La France va-t-elle frapper la fast fashion chinoise d’une taxe aux frontières ? C’est en tout cas son intention. Dans son projet de budget présenté le 14 octobre dernier, le gouvernement Lecornu a proposé une taxe sur les « petits colis », à raison de 2 euros par article (à l’article 22).

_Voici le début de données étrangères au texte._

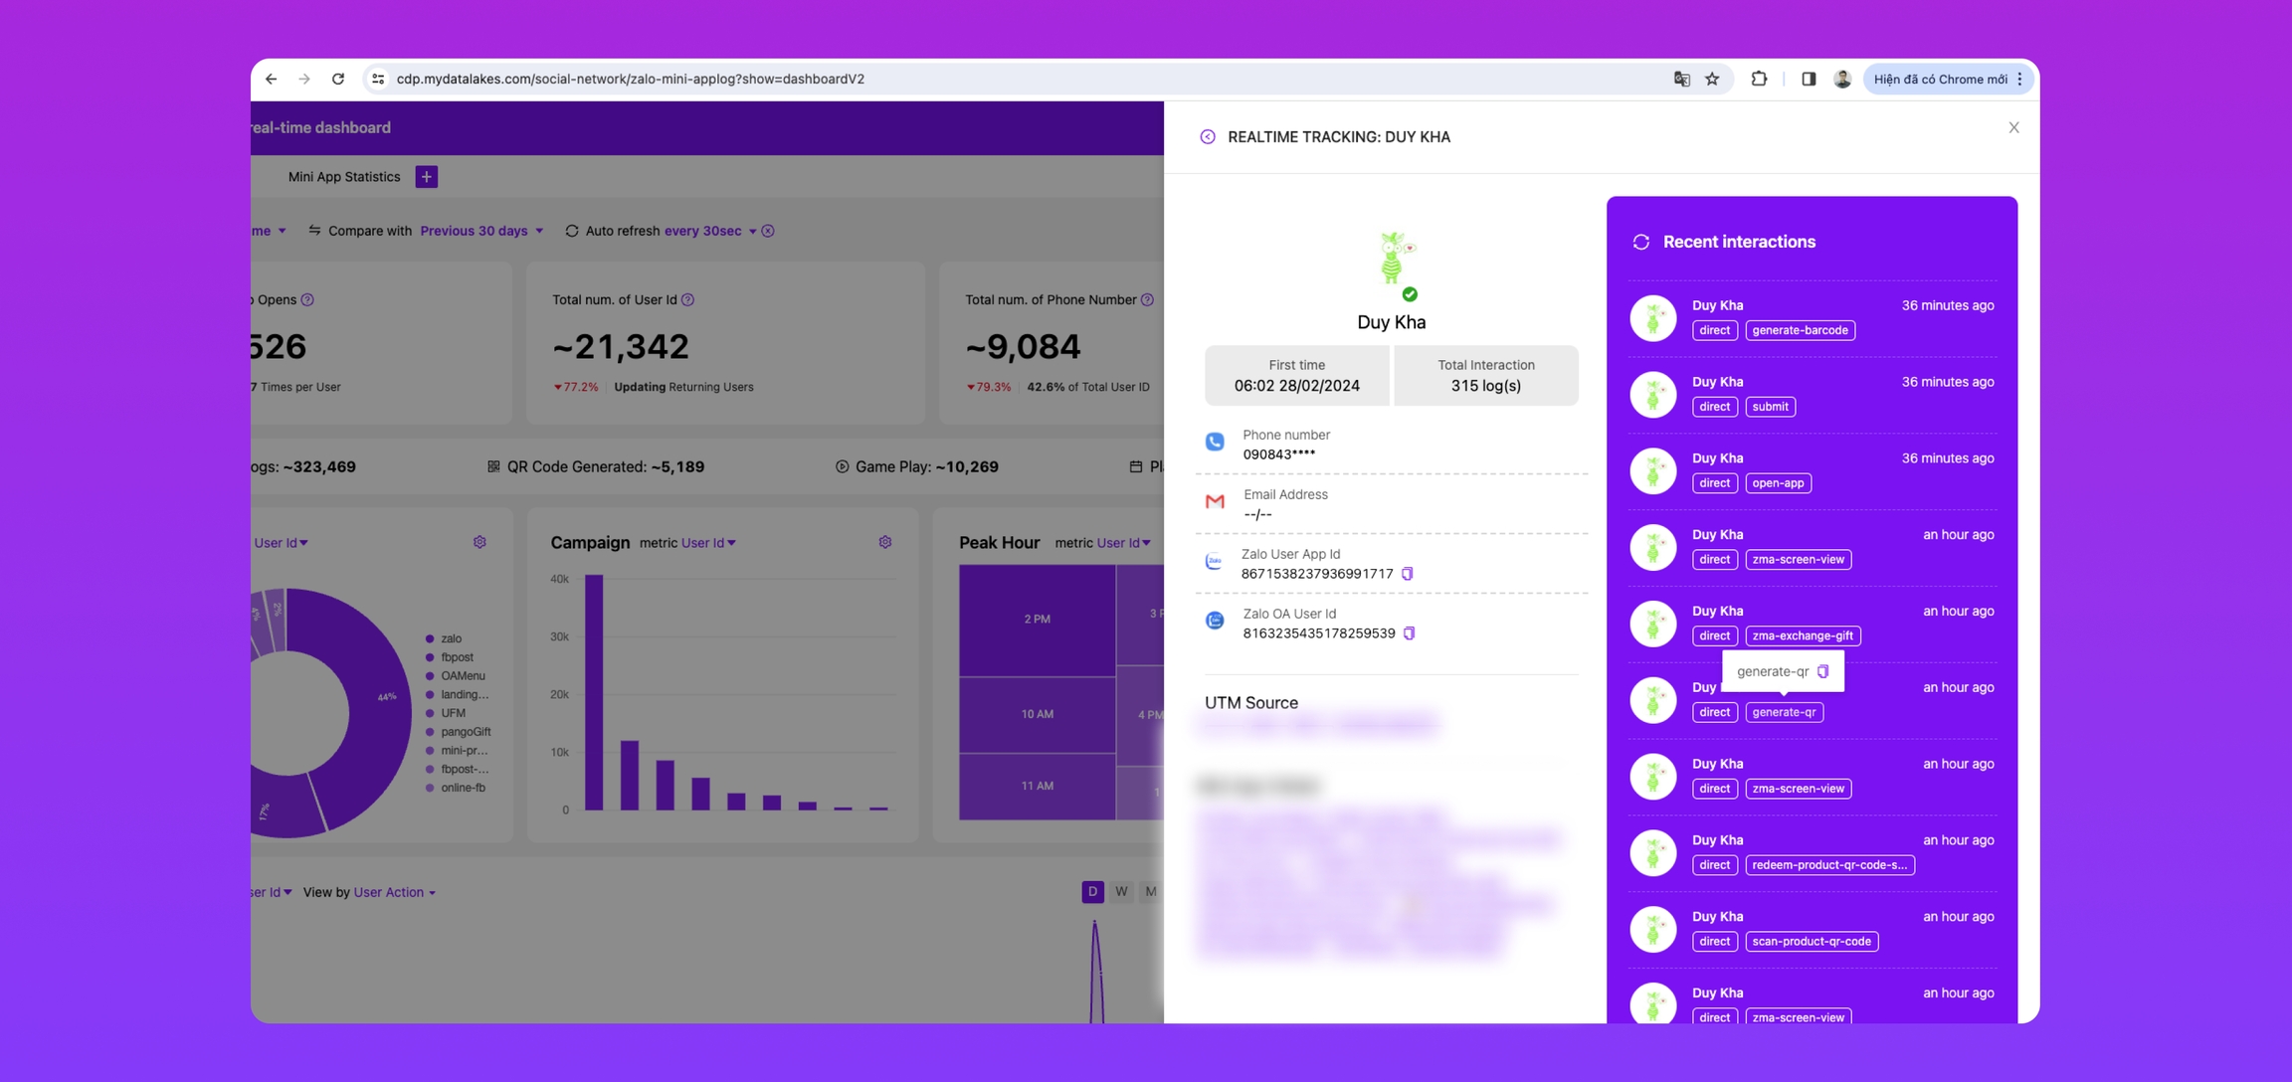Add a new dashboard tab with plus
The height and width of the screenshot is (1082, 2292).
pos(427,177)
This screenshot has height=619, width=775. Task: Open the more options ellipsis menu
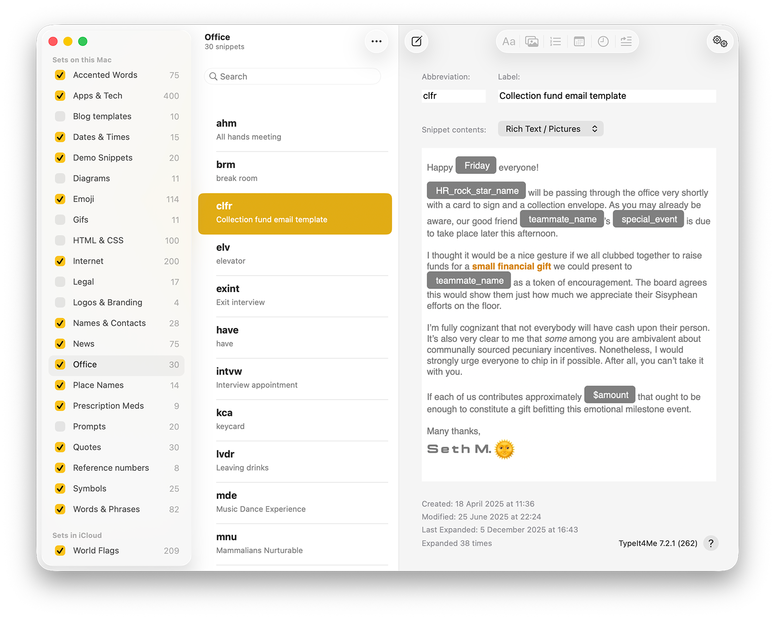376,41
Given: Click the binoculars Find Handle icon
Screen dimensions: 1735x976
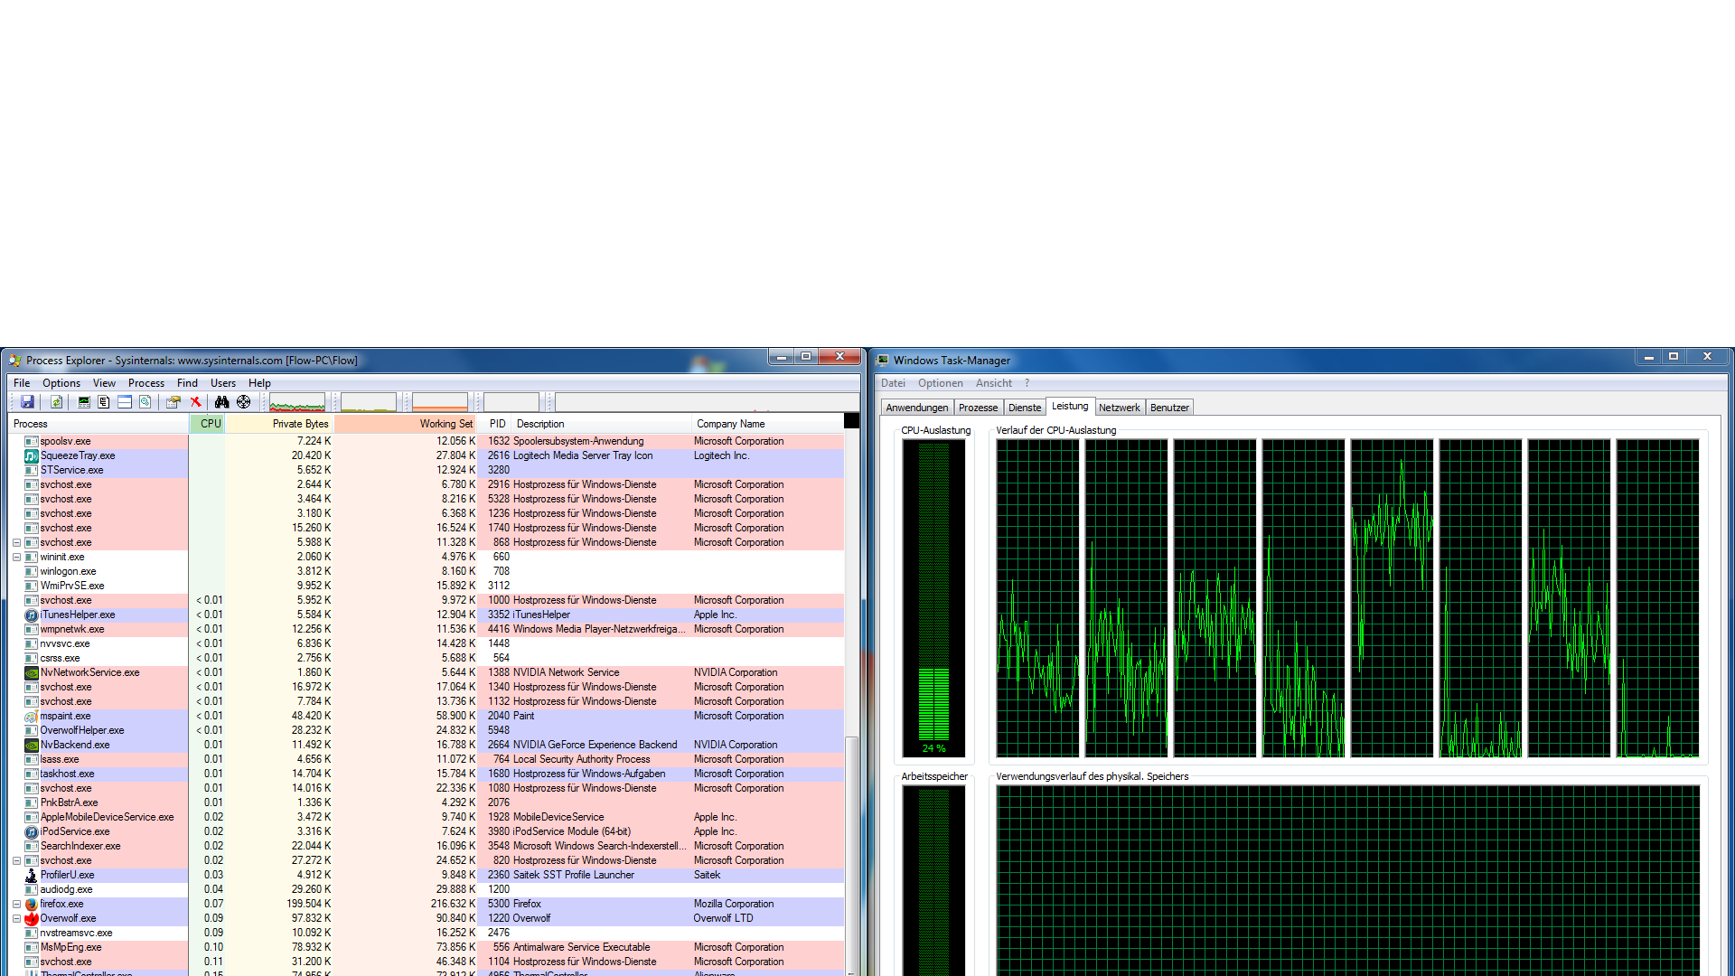Looking at the screenshot, I should [221, 402].
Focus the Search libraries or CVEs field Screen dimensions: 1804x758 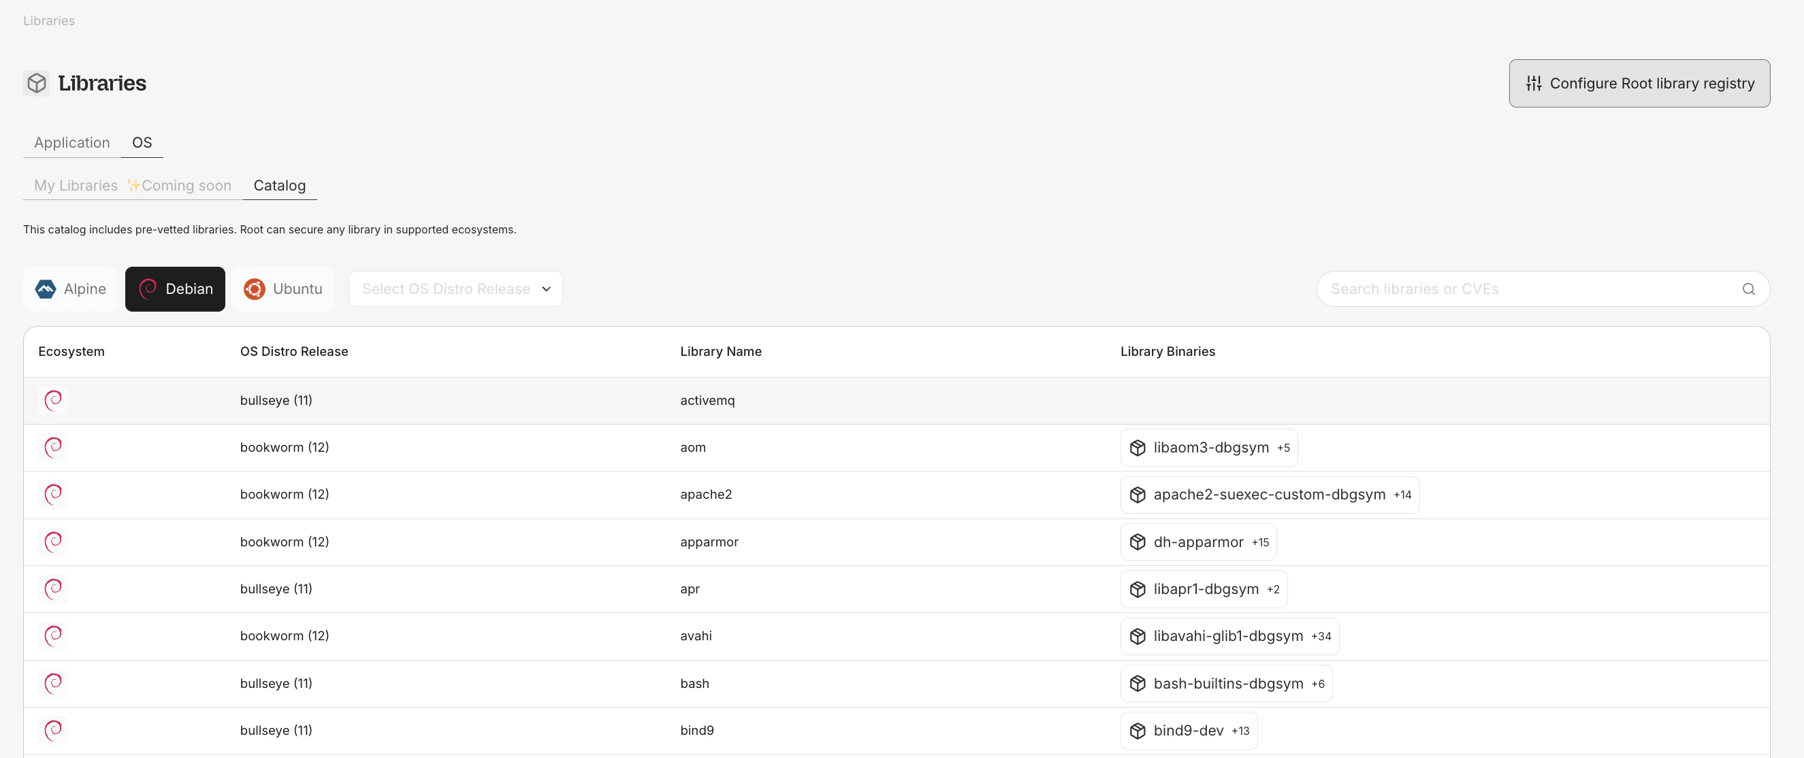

A ce jour, une quarantaine d’amendements ont été déposés sur ce point.
Électronique bon marché, jouets bas de gamme, et donc vêtements de piètre qualité vendus à prix imbattables … Ces produits, essentiellement issus des plateformes d’e-commerce chinoises, type Shein, Temu ou Alibaba déferlent désormais par centaines de millions sur l’Hexagone chaque année.
L’objectif affiché par l’exécutif : endiguer « cette dynamique [qui] bouleverse les équilibres économiques de la distribution traditionnelle, et fragilise certains commerces de proximité ainsi que le dynamisme de nombreux territoires (...) », lit-on dans le projet de loi de finances (PLF). Sans parler des conséquences environnementales désastreuses liées aux déchets de ces marchandises qui respectent rarement les normes de l’UE. « C'est complètement contraire à nos objectifs de décarbonation », a souligné Emmanuel Macron le jeudi 24 octobre à Bruxelles, à l’issue d’un sommet européen, se satisfaisant que le sujet soit « traité par la France dans ses textes budgétaires à venir ».
Excepté au RN, où l’on revendique de préserver le pouvoir d’achat, le principe de la taxe est consensuel parmi les forces politiques. A l’Assemblée nationale, les groupes rivalisent même de propositions pour en augmenter le montant. La palme revenant au MoDem, dont l’un des amendements fixerait celui-ci à 50 euros par article, comme le relève le média Contexte.
Mais, il y a un gros hic. L’idée de la taxe figurait en réalité déjà dans la proposition de loi (PPL) contre les dérives de la fast fashion, qui a été votée à la quasi-unanimité par le Sénat le 10 juin, un mois après son adoption non moins massive à l’Assemblée nationale. Or, la Commission européenne, qui s’est vue notifier ce projet en juin, a jugé un tel dispositif contraire au droit européen dans un « avis circonstancié » envoyé à Paris fin septembre.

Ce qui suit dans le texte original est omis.